Court delayed day it will have to address combatant issue
The Supreme Court of the United States has delayed for no good reason the day when it will have to address whether a president can order the indefinite detention of an American citizen without filing specific criminal charges.
The court had the opportunity to take the case of Jose Padilla, who was arrested in Chicago four years ago and shunted between states and held incommunicado without being able to defend himself against a specific charge. Padilla -- who by all accounts is less than an exemplary citizen -- was a dangerous terrorist, the government said. First, it was said he had come back to the United States to detonate a dirty bomb. Later, it was said that he intended to blow up empty apartments.
But throughout the first years of his detention, the government maintained that it did not have to charge Padilla with anything because he had been declared by President Bush as an enemy combatant, and therefore could be held without charge and without end in a military prison.

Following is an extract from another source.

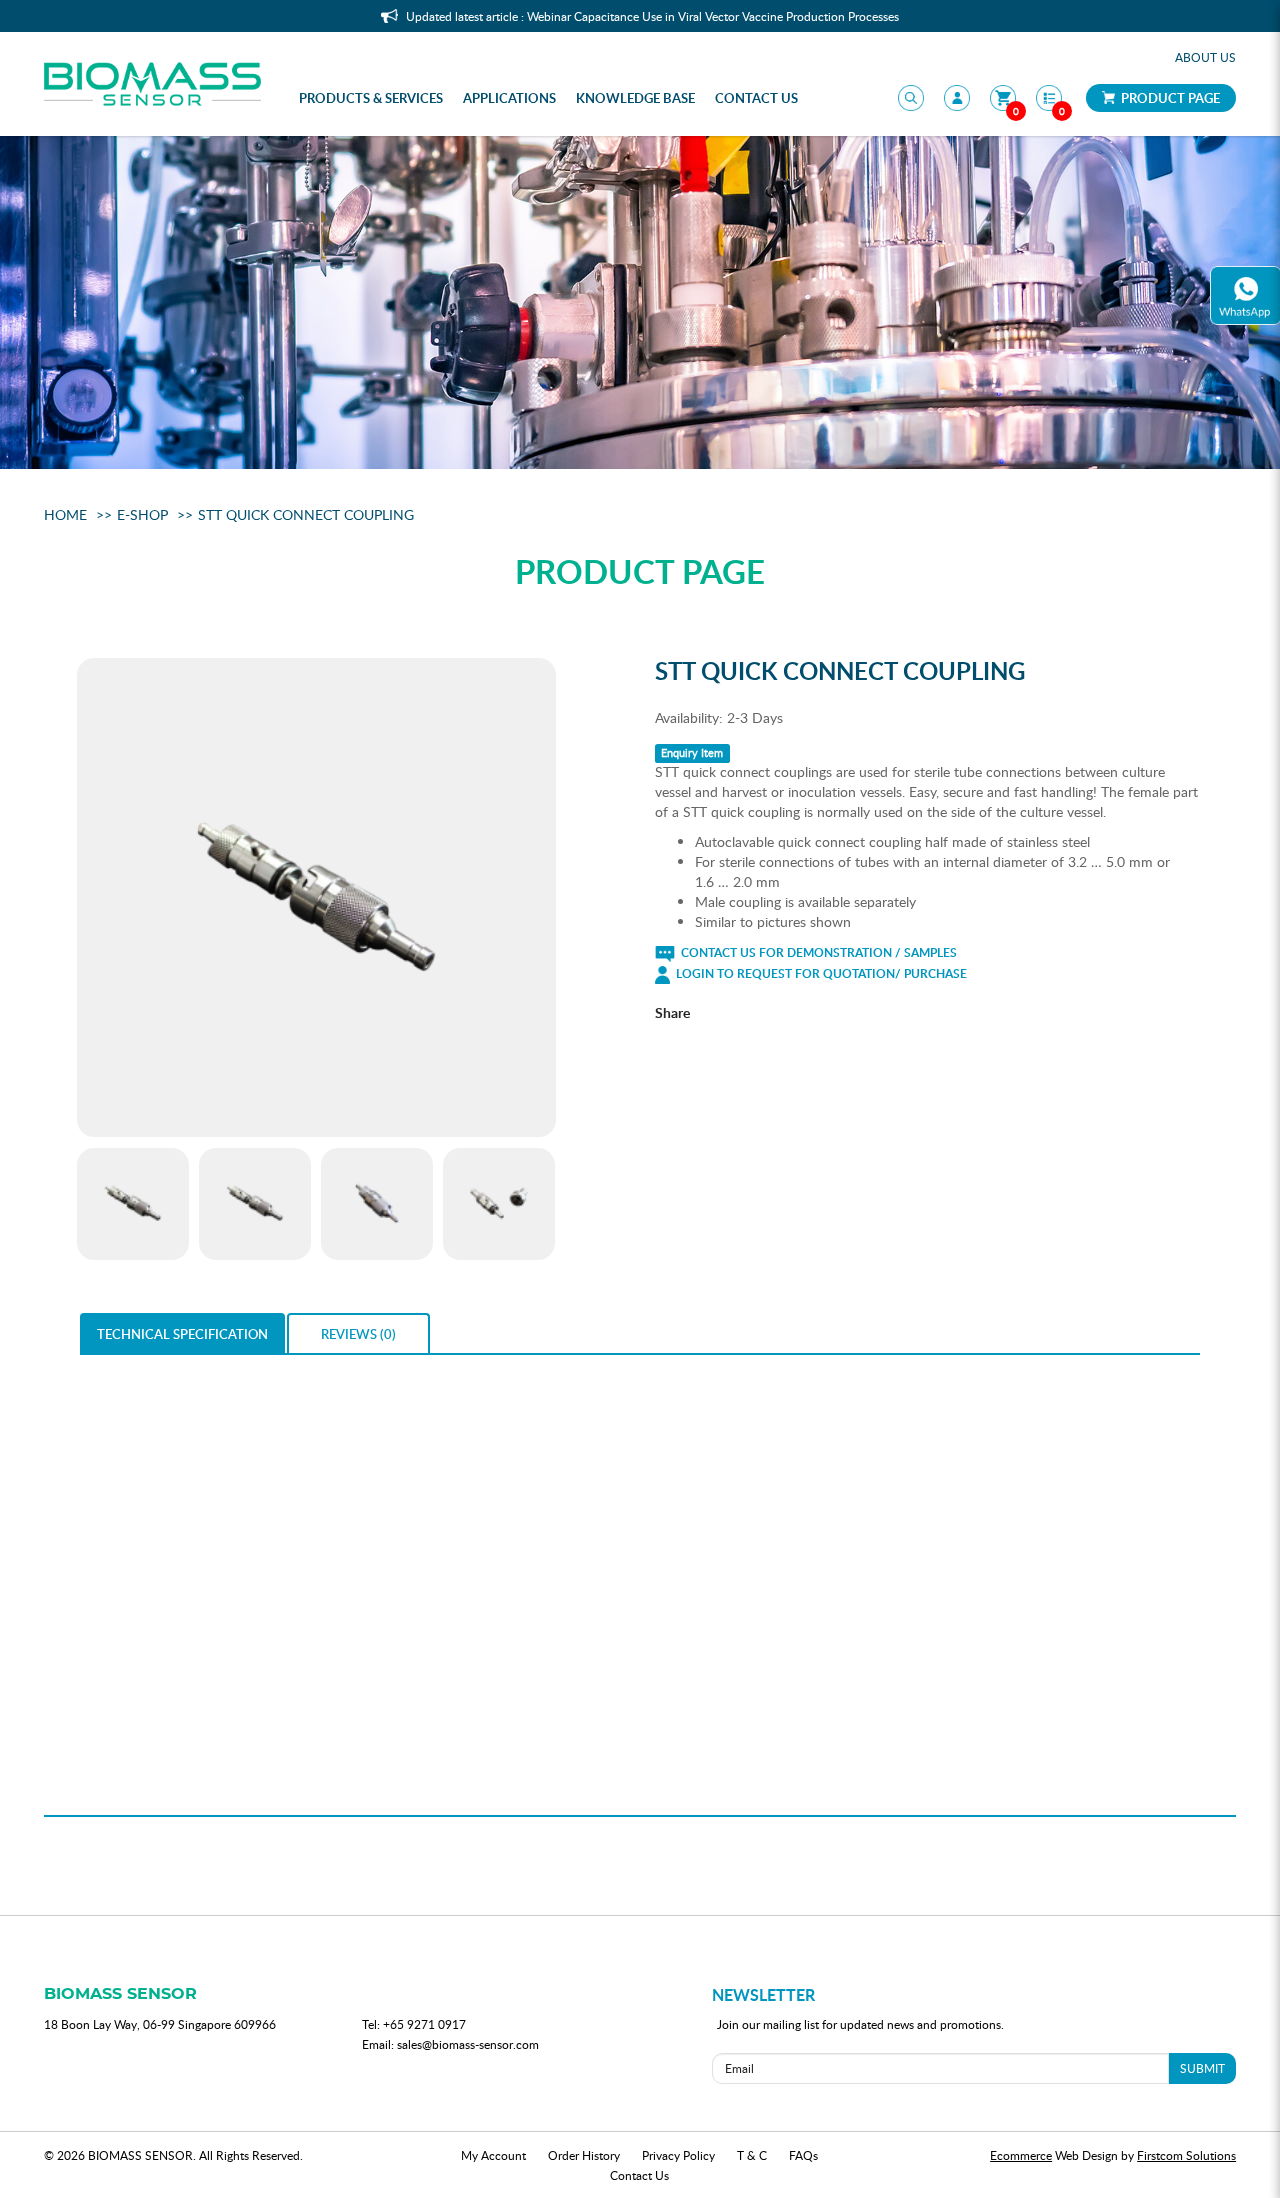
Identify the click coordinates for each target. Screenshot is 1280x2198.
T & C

On the face of it, that is a policy that should frighten Americans, even during a declared war, much less during a harder-to-define war on terror. The concept that all of the protections built into the Constitution by the Founding Fathers (who themselves knew a little something about war) could be negated by a declaration of the president -- no evidence necessary -- is a radical departure from the nation's history. And it is a decidedly poor example to lesser nations of how a constitutional democracy is supposed to work.
The timeline
Padilla was arrested as a material witness in Chicago in May 2002 and taken to New York. When he got a lawyer and challenged the material witness warrant, President Bush declared him an enemy combatant and ordered him held indefinitely and without charge in a military prison.

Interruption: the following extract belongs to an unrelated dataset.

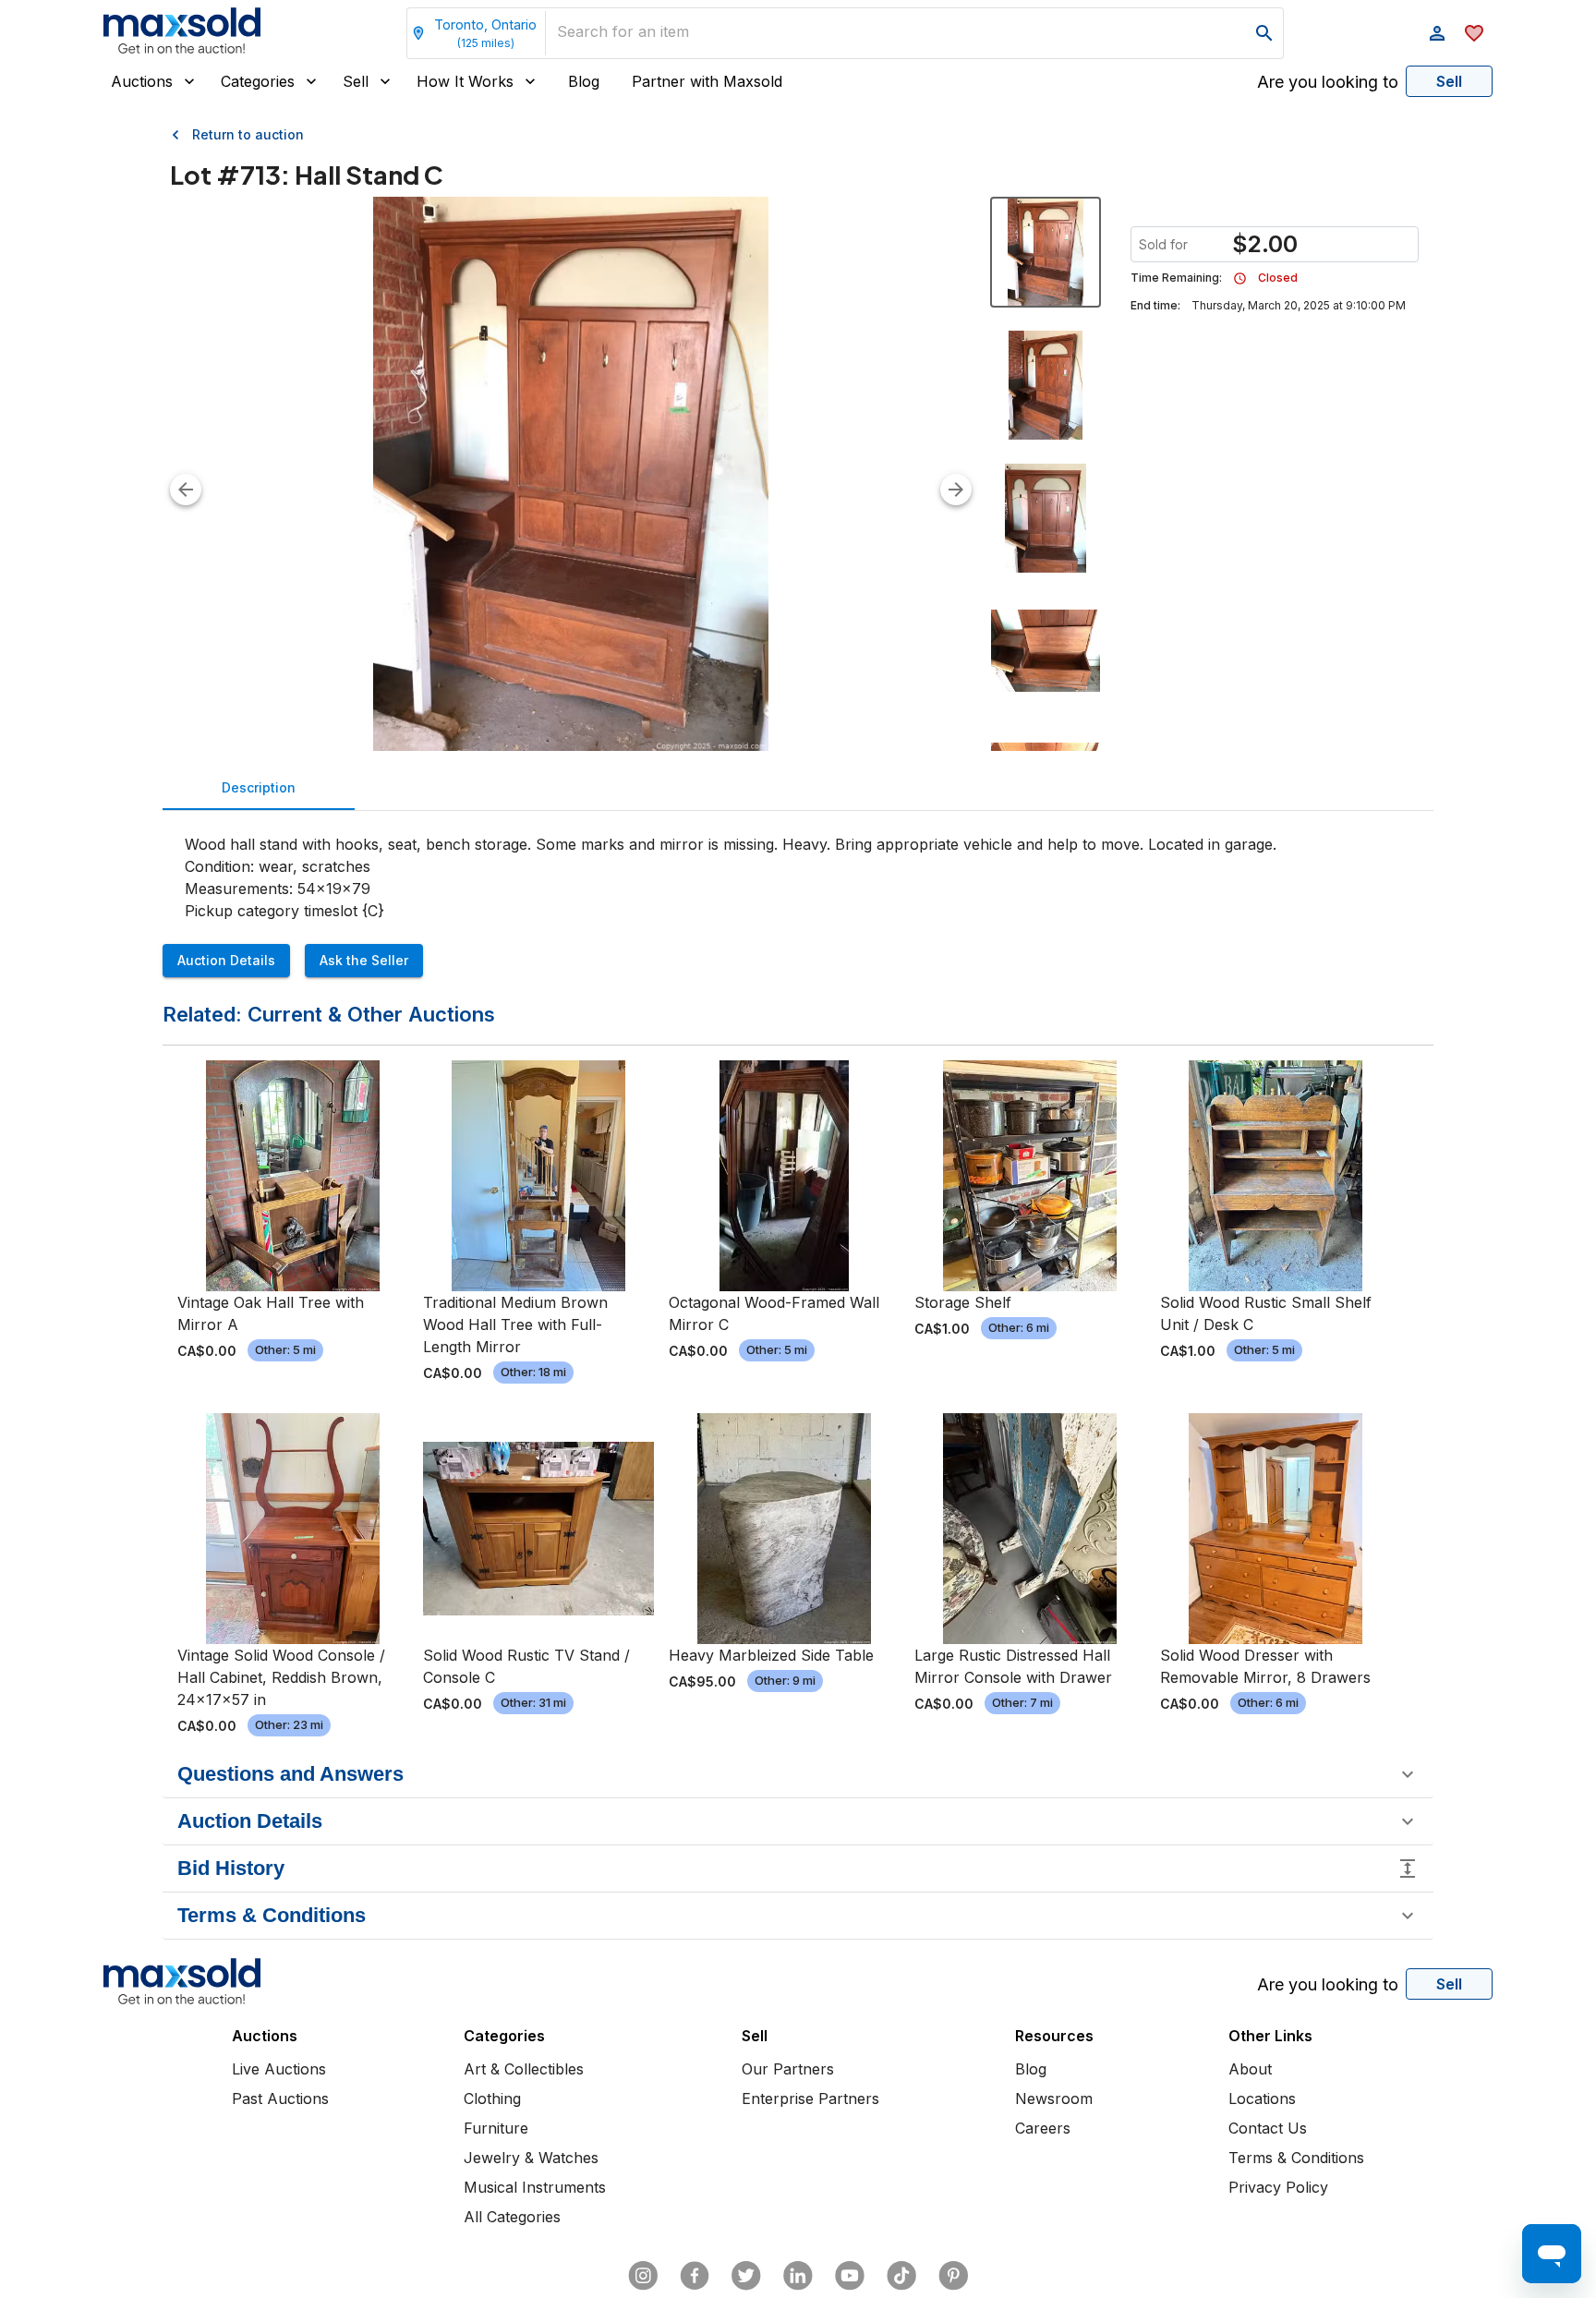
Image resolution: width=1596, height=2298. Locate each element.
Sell (356, 81)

The first time he sought habeas corpus, in New York, the Supreme Court turned down his petition on procedural grounds -- he was being held in another state. Padilla's attorneys refiled in the proper federal district, and again the case landed on the doorstep of the Supreme Court.

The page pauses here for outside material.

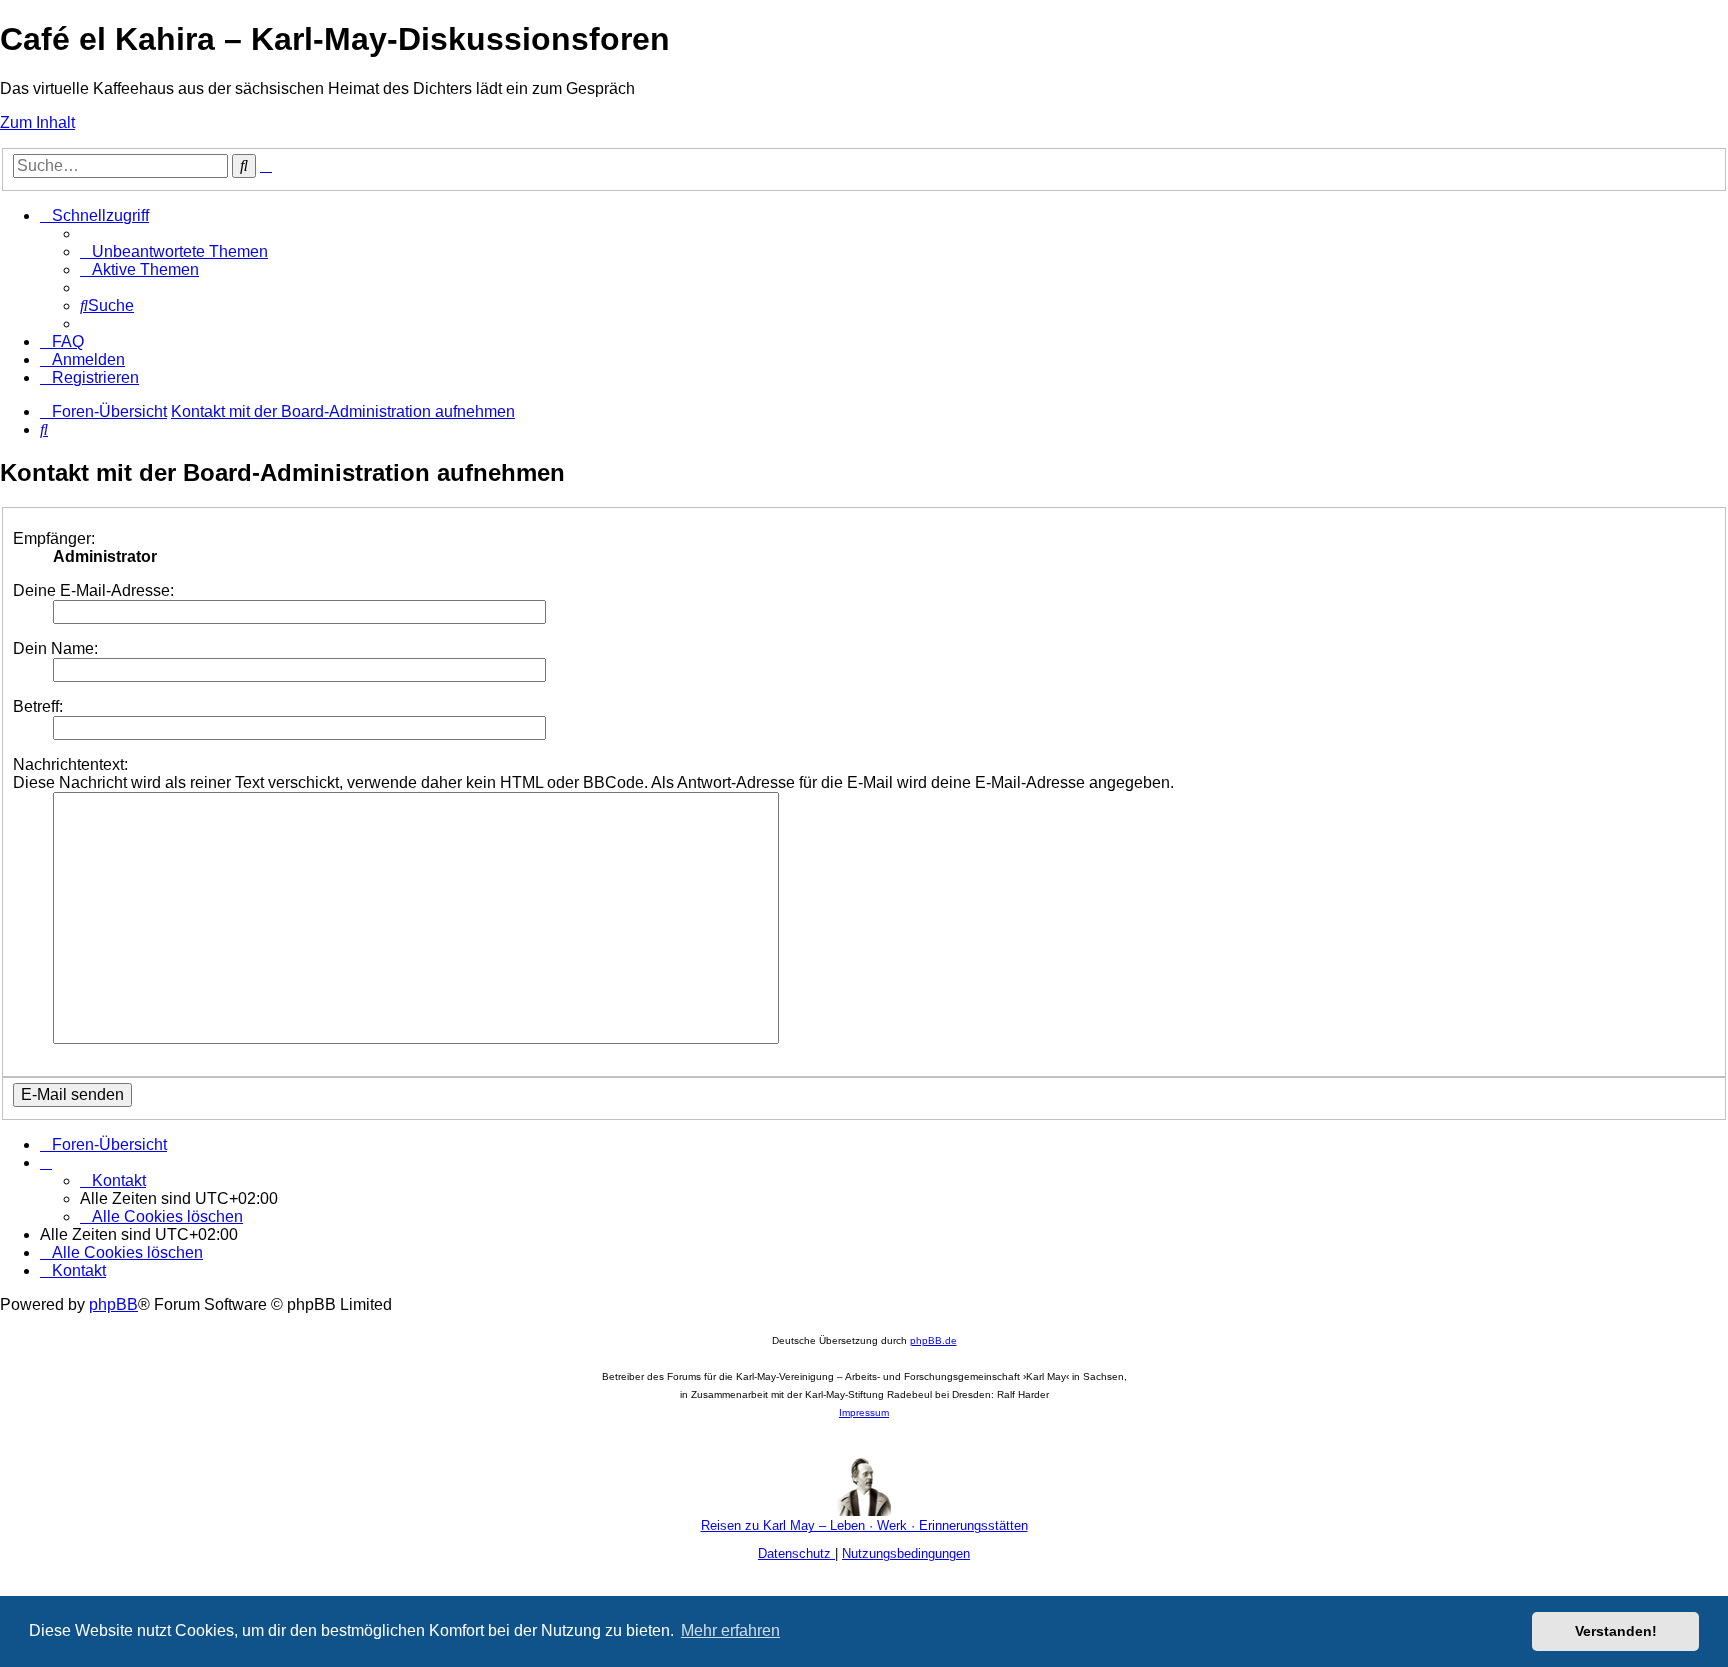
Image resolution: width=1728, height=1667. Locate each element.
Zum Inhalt (37, 122)
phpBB (113, 1304)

When it did, the Bush administration brought criminal charges against Padilla in Miami and transferred him to the federal prison system. This week the Supreme Court again denied his petition on the grounds that Padilla had gotten what he sought -- to either be tried or released.
The high court acknowledged that Padilla had a legitimate worry that the administration might again declare him an unlawful combatant and put him back in a military prison. If that were to happen, the Supreme Court said in a pointed warning to the government, the federal courts would rule "quickly" on any challenge by Padilla to ensure that his right of habeas corpus -- which the government has tried to deny him -- is not compromised.
But that court fight could take years. Padilla should have long ago been tried. He should be serving his sentence or free, depending on the verdict.
In arguing in favor of hearing Padilla's case, Justice Ruth Bader Ginsburg noted that a question remains unanswered: "Does the president have authority to imprison indefinitely a United States citizen arrested on United States soil distant from a zone of combat, based on an executive declaration that the citizen was, at the time of his arrest, an 'enemy combatant'?"
Clearly the Bush administration continues to think so. It waffled on Padilla's detention only to avoid having the case heard by the Supreme Court. For that reason alone, the court should have accepted the case. Instead, three justices argued for that, three justices dodged the case, but warned that they would revisit it if necessary, and three -- frighteningly enough -- didn't think Padilla had anything to complain about.